The same CJI became a
judge in his cause when the allegations of sexual harassment were raised
against him in 2018. So, the question arises here just for the sake of
independence of the judiciary, the Veeraswami
Case has become a shield for the protection of the judges. It must be noted that
it is pertinent for the plausibility of the dignity of the temple of justice,
the CJI should not preside over the hearing of the matter. The Supreme Court declared that the Bench would consider "an issue of
considerable public interest affecting the integrity of the courts". The case was regarded as a suo motu appeal. The Court order confirmed that
the "inherent jurisdiction" was exercised by the Supreme Court.

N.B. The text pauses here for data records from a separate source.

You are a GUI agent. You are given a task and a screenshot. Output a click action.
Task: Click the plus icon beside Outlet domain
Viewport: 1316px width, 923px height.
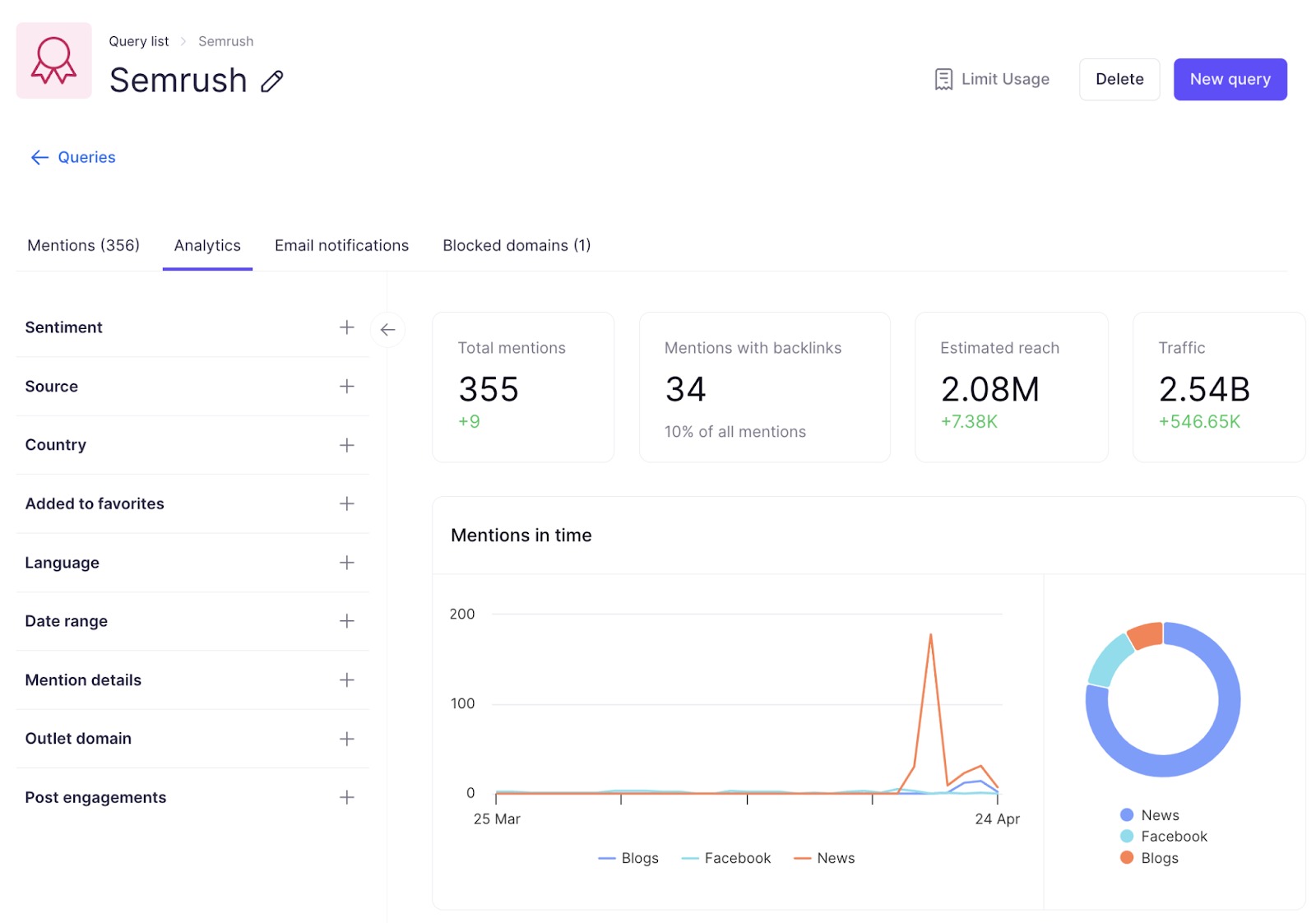[x=347, y=739]
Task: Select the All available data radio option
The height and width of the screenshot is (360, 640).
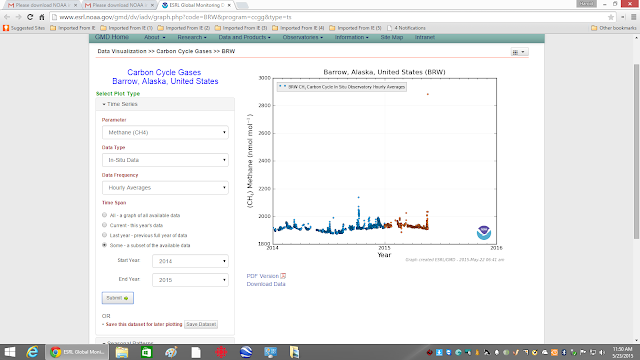Action: 104,215
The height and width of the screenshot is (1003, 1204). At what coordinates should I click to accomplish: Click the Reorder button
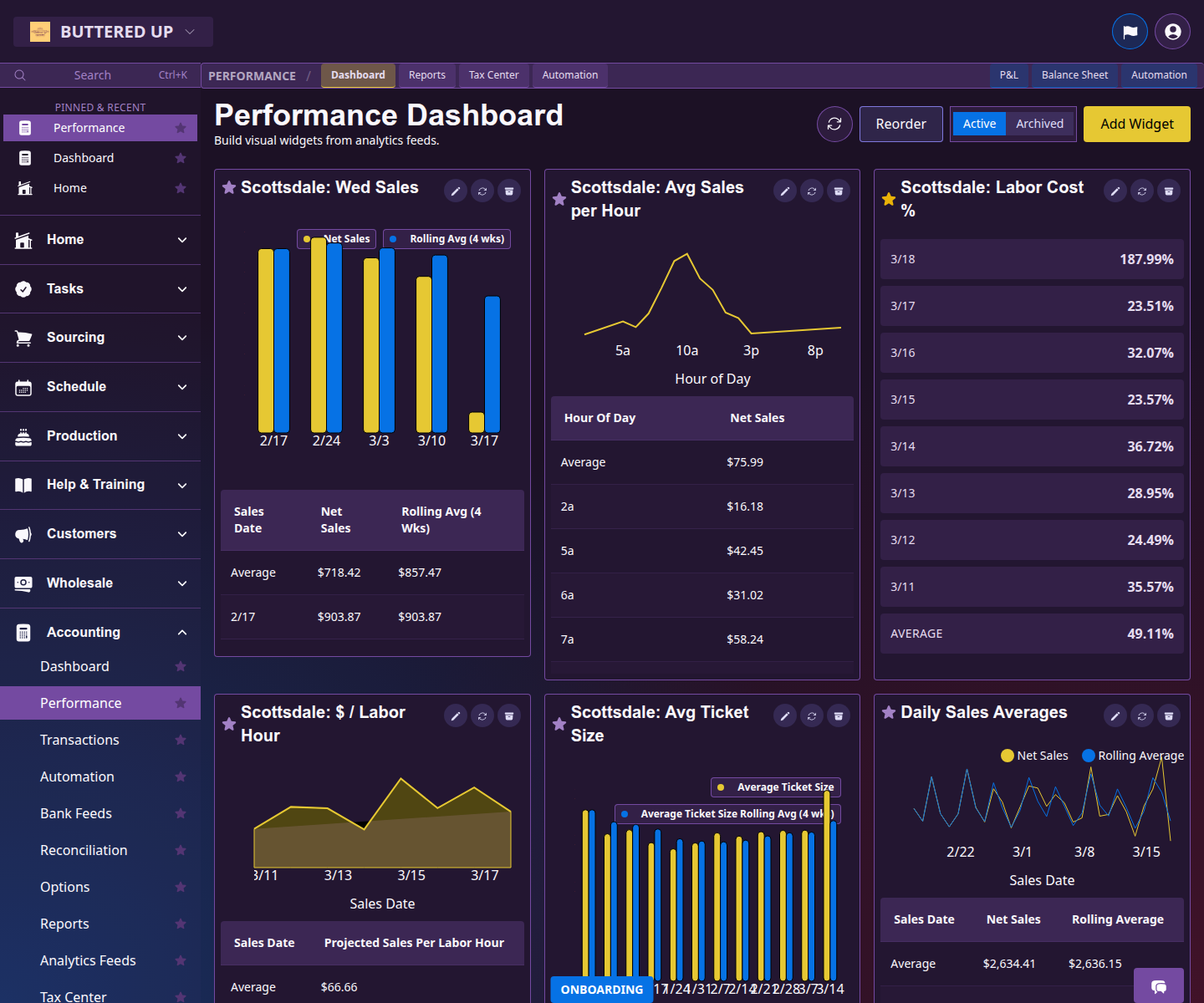pos(900,124)

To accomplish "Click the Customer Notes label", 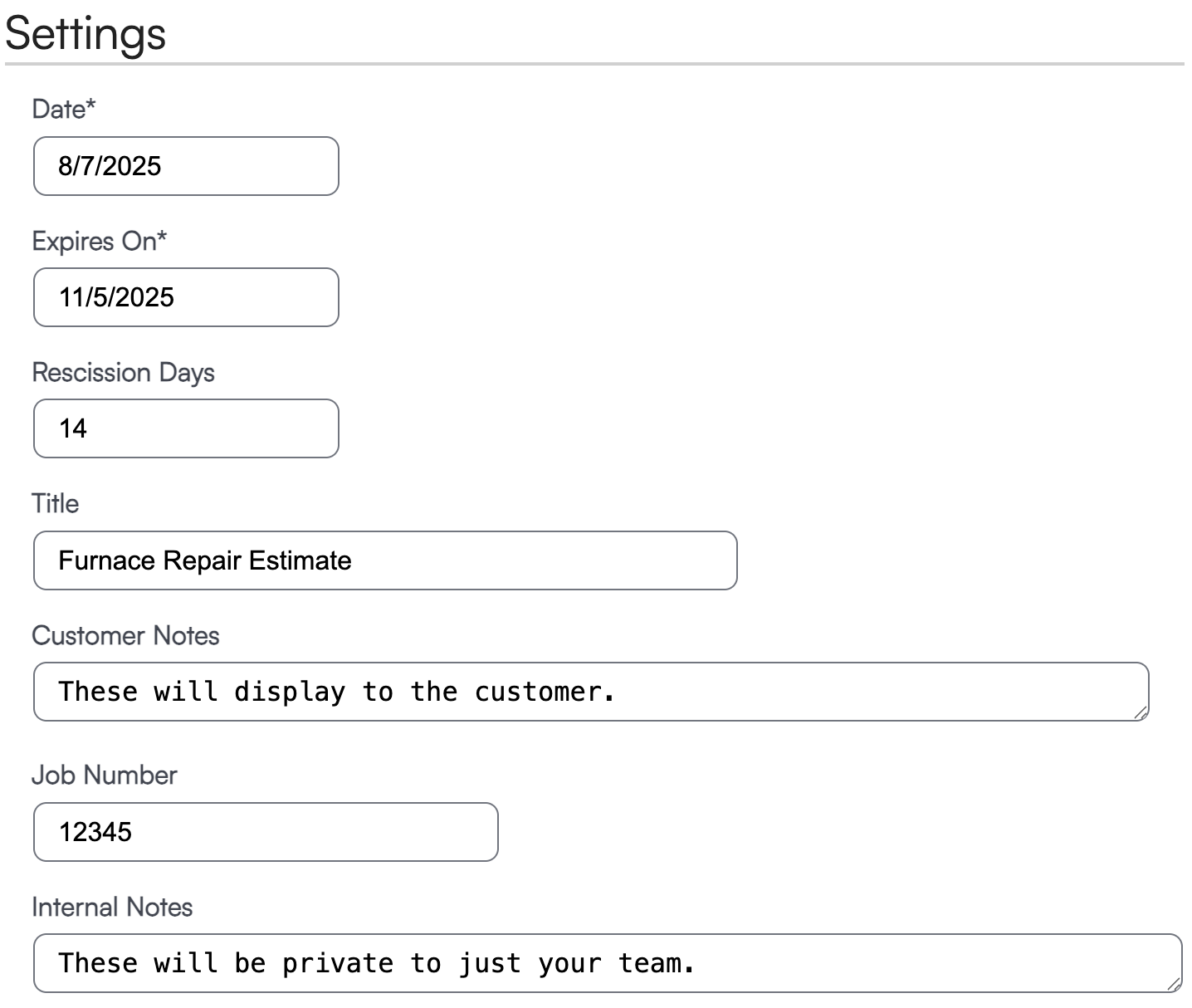I will pyautogui.click(x=125, y=635).
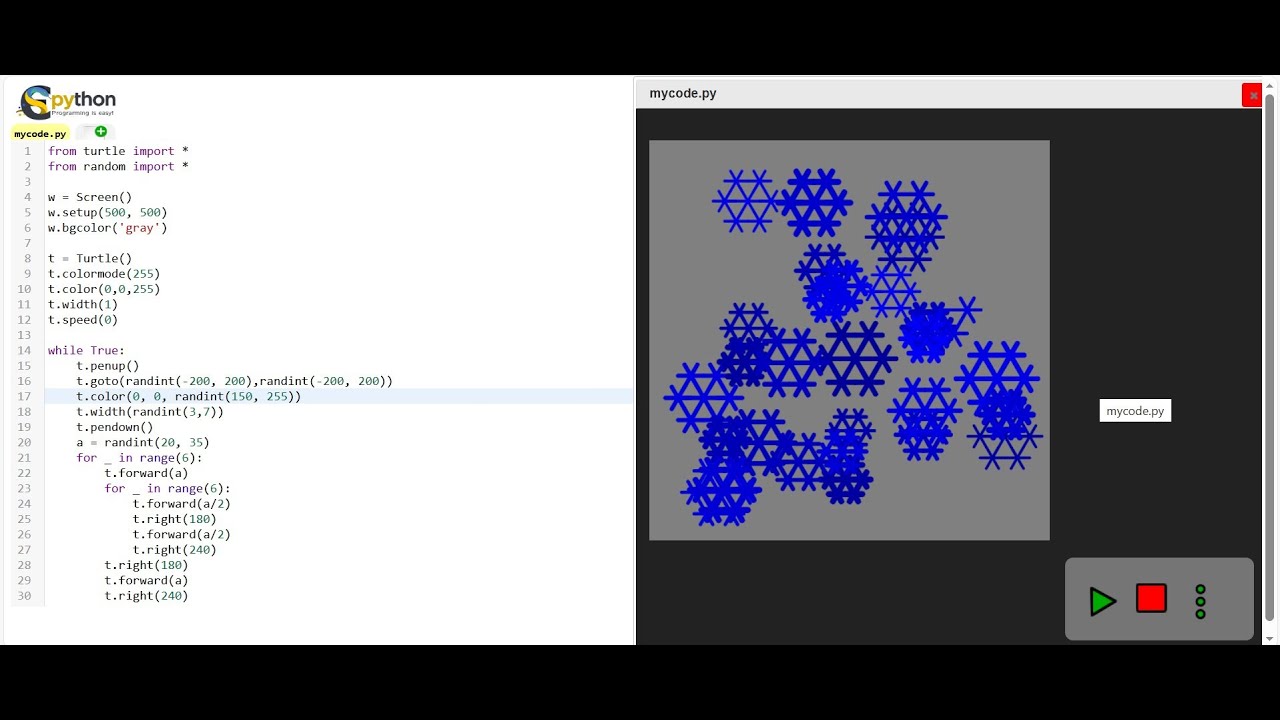Close the mycode.py output panel
This screenshot has width=1280, height=720.
click(1252, 95)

A
reading of the in-house proceedings about judges of the Highest Court and the
High Court, the "Sexual Harassment of Women at the Workplace Act
(Prevention, Prohibition and Redressal)" and the rules defined under
the Sexual Assault Guidelines of the Highest court do not entail a public
hearing on the judicial side without notification to the plaintiff. The half-hour open court proceedings saw the CJI verbally pass judgments
on the woman in question following felony charges against her. The inquiry also
argued that the accusations were intended to turn the judiciary into a
"scapegoat". There is a lacuna in the criminal law as there is no proper
mechanism to deal with situations of sexual harassment and assault cases
against CJI. In the lack of a due process that could provide the former employee
victim with a mechanism of investigation, she had little choice but to apply to
the Supreme Court judges to constitute a Special Investigation Cell consisting
of Higher Court retired judges. The existing process of the Constitutional Court "Internal Complaints
Committee", or the judgment of 2014 in "Additional District and Sessions Judge ' X' v. Registrar General High
Court of Madhya Pradesh", is insufficient for the CJI itself to
examine the suspected wrongdoing. Under the “Gender
Sensitisation and Sexual Harassment of Women at the Supreme Court of India
(Prevention, Prohibition and Redressal), Regulations of 2013”, it is the CJI
who has authority to constitute "Internal Complaints
Committee". So, in his case, it is the CJI would try to protect himself. The
"Internal Complaints Committee" in the Ranjan Gogoi case did not
follow “Gender Sensitisation and
Sexual Harassment of Women at the Supreme Court of India (Prevention,
Prohibition and Redressal), Regulations of 2013” and it did not even inform the
complainant about the procedure despite her several requests.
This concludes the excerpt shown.